Eiffel Tower fabric cushions

So far I have made 5 black and have cut fabric for 4 red cushions. If you'd like to make your own, I followed this great little video tutorial from Brett Bara's website the Manhattan Craft room. It was pretty easy and cushions would make nice gifts for Christmas I think. Brett also has a nice little book called 'Sewing in a straight line' which I'd like to check out too.

What French themed home wares do you have?

a handmade Christmas- fabric coasters

I love the idea of only giving handmade presents for Christmas. Sewing gifts is one of my favourite things to do and seems to dominate this blog. I hardly have anything I've sewn for myself! Instead I have lots of pics and memories of people enjoying the things I've made them so that's pretty nice. :)

Anyway, this year I'm not sure I'll have time to make everyone something, however if the little market stall I'm preparing for isn't a roaring success I should have some things left to give to family and friends. Sweet!

One thing I'd like to make alongside cushion covers and wall hangings are sets of quilted coasters. I have seen some gorgeous ones out there and they seem pretty easy to make. With my growing obsession with fabrics it also provides an opportunity to use all those pretty pieces in a lovely way.

I got the idea for making fabric coasters from Amy of Nana Company. She makes the most amazing patchwork and embroidered things, they're so beautiful. Check out her blog for pics and pretty things to buy.

Amy has made some lovely eating mats and coasters using pretty combinations of fabrics, patchwork and embroidery. Sigh, if only I was this talented!

Here are some mats and coasters I like best from Amy:


I love the floral prints and the complimentary ric rac detail. So sweet! I doubt I could make some as nice as these but they provide a good source of inspiration!

Here are some more cute coasters by Anna from Noodlehead. I like the quilting detail on these and the lovely fabric combinations. Recently I bought one of Anna's runaround bag pattern that i'm looking forward to sewing up. Check out her blog if you haven't already, she has free tutorials and lots of inspiration to enjoy!

 So I think I'm ready to give it a go, the hard part will be choosing which fabrics to go for first.

 Thanks for the inspiration ladies!


Universal craft blog directory- CraftyRie

Through twitter today I found a link to a lovely post by fellow Aussie Rie. She has started up a big craft blog directory for crafty people to share their blog and spread the love of creating around. I thought it was a great idea as I'm always keen to check out new blogs and now they'll be a convenient place to do this!

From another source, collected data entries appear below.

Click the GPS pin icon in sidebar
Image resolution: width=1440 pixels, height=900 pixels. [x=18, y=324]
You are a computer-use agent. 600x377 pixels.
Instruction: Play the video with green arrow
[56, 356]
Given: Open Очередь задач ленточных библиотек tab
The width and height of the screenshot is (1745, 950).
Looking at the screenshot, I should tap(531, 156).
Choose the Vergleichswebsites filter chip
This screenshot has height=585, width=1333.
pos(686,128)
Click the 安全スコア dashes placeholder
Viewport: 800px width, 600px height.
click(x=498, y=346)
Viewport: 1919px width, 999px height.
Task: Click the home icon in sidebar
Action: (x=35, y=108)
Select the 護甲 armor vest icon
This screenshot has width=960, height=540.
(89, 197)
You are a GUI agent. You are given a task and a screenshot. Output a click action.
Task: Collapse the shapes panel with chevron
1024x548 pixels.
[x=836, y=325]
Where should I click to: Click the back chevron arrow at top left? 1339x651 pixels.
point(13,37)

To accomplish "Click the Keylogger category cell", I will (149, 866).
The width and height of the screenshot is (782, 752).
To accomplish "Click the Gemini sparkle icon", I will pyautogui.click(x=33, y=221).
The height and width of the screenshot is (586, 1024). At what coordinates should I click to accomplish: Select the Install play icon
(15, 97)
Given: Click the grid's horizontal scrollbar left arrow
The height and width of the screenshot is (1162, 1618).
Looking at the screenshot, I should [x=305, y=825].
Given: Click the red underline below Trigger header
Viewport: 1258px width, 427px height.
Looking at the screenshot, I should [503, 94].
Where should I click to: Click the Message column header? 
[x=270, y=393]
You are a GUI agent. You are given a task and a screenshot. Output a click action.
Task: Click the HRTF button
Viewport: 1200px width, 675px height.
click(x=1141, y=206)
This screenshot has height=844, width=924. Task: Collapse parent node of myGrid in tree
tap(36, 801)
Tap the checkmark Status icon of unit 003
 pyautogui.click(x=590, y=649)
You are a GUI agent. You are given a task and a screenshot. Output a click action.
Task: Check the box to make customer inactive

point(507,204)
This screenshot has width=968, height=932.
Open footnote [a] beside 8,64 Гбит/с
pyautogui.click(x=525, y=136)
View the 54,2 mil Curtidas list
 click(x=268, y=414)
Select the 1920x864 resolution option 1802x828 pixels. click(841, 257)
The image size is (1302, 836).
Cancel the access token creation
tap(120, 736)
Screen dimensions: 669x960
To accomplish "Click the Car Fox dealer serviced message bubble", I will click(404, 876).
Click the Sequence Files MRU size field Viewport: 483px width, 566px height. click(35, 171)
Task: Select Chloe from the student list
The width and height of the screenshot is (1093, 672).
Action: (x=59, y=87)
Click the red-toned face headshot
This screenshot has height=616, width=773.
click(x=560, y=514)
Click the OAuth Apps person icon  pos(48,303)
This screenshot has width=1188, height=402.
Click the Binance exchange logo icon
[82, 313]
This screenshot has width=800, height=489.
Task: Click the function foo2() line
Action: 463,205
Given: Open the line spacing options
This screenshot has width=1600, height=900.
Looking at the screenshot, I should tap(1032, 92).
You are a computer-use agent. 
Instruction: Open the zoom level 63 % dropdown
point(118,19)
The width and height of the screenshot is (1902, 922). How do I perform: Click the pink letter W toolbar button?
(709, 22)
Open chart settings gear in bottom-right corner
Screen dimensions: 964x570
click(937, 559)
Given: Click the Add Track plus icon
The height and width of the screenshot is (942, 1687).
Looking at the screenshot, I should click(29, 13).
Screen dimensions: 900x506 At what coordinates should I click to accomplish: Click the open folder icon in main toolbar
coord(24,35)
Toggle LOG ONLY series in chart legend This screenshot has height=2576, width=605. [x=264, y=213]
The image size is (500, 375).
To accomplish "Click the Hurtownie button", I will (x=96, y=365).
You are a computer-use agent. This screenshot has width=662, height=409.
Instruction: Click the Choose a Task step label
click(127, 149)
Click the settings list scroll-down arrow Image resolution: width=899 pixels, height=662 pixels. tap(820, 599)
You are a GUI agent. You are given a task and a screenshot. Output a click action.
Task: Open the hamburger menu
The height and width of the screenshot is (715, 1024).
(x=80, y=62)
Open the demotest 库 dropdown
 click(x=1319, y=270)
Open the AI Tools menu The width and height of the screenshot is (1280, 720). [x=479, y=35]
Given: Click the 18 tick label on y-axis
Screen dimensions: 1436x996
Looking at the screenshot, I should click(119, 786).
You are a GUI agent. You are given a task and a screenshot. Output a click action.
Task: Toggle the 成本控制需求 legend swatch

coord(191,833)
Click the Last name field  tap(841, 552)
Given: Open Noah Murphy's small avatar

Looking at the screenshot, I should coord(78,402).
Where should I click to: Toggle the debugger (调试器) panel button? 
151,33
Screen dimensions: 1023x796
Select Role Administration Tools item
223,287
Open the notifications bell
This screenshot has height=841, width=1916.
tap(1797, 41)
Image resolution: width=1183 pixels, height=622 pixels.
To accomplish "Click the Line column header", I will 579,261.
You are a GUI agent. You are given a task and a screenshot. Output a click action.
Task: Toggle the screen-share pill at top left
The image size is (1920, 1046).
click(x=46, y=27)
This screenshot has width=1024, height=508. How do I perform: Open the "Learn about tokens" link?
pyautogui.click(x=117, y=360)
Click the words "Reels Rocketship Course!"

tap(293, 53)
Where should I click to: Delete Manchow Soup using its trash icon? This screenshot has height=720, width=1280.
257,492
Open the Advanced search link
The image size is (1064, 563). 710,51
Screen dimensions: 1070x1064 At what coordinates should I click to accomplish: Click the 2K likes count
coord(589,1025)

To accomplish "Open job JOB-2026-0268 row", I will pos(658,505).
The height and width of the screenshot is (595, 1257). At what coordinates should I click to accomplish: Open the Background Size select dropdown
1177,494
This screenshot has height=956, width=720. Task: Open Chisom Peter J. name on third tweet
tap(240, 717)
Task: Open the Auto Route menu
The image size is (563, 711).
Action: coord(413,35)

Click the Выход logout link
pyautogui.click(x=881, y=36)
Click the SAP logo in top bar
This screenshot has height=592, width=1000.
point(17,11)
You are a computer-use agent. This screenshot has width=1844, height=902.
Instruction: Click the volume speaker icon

I'm going to add my blog to the list and if you have a crafty blog (ie make things create things or buy lots of crafty thing!) you can add yours too! Just click on the link below or find it in my side bar.


Happy craft-sharing!

My first market stall - what to make?

I have been talking about having a little market stall for, I don't know, almost a year now I think. I am great at having 'ideas' for things then never actually doing anything about them. This is how this blog came about in the first place- it was an attempt to keep me accountable. Seems it's worked, because as the one year anniversary of my blog looms (!) I've decided to book myself a stall at a little market and just get myself there.  

The little market is on at the end of November and is being held at a little primary school as a 'mum's night out'. it's an opportunity for mums to buy Christmas presents, stocking fillers and whatever else takes their fancy.

In order to fit in with this I have to decide what to make because at this stage I don't have one thing I would be happy selling. So.... lots of work to do. Nothing like a deadline to get you motivated!

Image from FPTFY

 The market organiser wanted some homewares and general 'funky and fun stuff''.  I have had a look through some things I've made in the past and have come up with a few ideas for a collection: 

Little zipped coin purses in cute fabrics

Clutches in gorgeous vintage style fabrics

Tote bags in a variety of styles

Sweet little hair ties and headbands

Cushions and covers in a variety of styles 

Embroidery hoops with lovely fabrics

I think I'll see how I go with these to start with, however I might also like to include some sunglasses cases, little drawstring pouches and make up bags. I guess I'll have to see what it looks like as the collection starts then go from there.

On top of that I'm trying to finalise a logo to use on tags, business cards and other promotional things in case anyone wants to follow the markets up with future purchases. There's also the stall display, carry bags and storage to consider too....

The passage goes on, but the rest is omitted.